* [EXERCISE BRIEF]:
Copy each line of the listing that includes "computer".

* [ENTRIES PROVIDED]:
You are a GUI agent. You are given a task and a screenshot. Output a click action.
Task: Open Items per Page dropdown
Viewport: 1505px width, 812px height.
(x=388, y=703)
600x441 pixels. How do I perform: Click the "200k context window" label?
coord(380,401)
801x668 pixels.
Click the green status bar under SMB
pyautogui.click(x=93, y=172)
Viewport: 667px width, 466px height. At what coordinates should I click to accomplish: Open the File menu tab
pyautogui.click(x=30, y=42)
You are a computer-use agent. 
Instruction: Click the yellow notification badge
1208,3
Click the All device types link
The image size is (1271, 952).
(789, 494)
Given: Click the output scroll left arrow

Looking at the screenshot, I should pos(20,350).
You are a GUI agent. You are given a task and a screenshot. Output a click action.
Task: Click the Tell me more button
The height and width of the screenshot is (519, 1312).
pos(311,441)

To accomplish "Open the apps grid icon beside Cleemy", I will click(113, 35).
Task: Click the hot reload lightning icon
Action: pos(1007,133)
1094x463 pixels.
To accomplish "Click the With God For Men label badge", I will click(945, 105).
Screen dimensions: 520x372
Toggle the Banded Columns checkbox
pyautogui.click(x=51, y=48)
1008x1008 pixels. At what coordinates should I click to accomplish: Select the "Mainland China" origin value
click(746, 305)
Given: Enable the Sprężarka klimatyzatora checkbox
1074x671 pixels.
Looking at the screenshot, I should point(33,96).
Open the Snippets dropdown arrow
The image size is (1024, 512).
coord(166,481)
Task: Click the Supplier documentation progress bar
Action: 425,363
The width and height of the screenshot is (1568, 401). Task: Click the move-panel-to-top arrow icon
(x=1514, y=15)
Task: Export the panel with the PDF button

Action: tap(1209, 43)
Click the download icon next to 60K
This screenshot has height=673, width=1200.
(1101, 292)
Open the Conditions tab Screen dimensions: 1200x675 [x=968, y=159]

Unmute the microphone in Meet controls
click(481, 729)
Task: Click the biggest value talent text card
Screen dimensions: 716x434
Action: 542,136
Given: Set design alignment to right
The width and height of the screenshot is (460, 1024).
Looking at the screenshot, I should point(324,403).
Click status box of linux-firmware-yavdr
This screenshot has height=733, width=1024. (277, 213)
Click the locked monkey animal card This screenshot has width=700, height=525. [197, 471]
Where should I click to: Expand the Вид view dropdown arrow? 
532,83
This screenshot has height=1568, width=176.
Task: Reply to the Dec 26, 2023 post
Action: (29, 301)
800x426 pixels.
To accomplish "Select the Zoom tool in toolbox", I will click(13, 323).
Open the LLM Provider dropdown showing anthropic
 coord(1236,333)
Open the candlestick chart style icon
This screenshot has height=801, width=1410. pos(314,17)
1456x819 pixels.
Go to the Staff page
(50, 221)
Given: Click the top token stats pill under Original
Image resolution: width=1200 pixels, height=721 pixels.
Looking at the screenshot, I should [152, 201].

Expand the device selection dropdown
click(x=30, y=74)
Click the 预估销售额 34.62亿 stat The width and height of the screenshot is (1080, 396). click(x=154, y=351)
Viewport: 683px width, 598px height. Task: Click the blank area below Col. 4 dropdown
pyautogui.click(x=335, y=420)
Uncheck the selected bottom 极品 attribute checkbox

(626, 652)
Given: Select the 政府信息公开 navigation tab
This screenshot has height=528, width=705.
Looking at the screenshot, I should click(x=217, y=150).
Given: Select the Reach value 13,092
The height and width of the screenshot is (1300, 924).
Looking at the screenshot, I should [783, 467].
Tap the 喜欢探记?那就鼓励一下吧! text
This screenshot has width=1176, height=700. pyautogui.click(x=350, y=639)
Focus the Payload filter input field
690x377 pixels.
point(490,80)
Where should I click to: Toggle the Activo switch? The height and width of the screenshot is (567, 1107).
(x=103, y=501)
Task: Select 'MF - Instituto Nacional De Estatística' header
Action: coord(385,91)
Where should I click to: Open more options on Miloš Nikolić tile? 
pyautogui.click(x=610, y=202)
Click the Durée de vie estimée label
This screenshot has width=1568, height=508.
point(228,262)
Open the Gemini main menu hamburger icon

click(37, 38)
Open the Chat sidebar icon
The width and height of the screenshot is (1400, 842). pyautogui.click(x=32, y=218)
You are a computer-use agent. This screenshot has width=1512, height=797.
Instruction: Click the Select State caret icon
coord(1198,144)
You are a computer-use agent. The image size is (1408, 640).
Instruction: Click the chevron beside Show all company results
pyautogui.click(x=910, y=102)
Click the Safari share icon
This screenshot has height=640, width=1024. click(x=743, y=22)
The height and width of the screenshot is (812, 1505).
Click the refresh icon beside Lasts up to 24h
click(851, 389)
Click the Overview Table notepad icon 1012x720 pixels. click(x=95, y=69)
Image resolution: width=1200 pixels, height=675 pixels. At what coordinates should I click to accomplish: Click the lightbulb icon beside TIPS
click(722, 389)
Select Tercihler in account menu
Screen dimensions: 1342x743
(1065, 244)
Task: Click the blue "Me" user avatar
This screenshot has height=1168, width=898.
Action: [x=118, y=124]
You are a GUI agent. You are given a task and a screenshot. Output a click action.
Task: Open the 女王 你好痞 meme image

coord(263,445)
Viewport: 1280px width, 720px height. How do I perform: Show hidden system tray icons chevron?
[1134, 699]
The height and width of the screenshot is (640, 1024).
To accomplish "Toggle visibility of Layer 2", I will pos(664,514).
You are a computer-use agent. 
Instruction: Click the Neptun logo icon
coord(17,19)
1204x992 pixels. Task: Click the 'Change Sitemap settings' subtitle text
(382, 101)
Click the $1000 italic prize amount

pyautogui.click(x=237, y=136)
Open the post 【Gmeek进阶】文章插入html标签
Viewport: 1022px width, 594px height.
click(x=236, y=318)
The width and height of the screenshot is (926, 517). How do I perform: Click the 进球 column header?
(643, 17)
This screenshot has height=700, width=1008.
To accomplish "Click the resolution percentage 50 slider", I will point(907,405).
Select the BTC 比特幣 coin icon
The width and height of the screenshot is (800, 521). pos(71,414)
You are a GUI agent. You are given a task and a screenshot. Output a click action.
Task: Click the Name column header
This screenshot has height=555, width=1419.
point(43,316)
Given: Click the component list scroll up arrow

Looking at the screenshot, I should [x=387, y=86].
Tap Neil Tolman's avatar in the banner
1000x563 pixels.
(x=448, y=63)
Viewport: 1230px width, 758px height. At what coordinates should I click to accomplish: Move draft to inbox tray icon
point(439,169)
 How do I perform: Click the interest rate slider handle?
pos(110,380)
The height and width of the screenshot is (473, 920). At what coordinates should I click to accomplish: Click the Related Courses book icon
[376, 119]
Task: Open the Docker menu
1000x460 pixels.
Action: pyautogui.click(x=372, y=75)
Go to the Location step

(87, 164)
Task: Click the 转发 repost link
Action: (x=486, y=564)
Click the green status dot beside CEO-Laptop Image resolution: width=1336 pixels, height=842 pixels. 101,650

* [RESULT FOR THIS TASK]:
You are a computer-use agent. 
You are a computer-use agent. This screenshot has width=1512, height=797.
You are a computer-use agent. The image size is (1408, 640).
You are a computer-use agent. 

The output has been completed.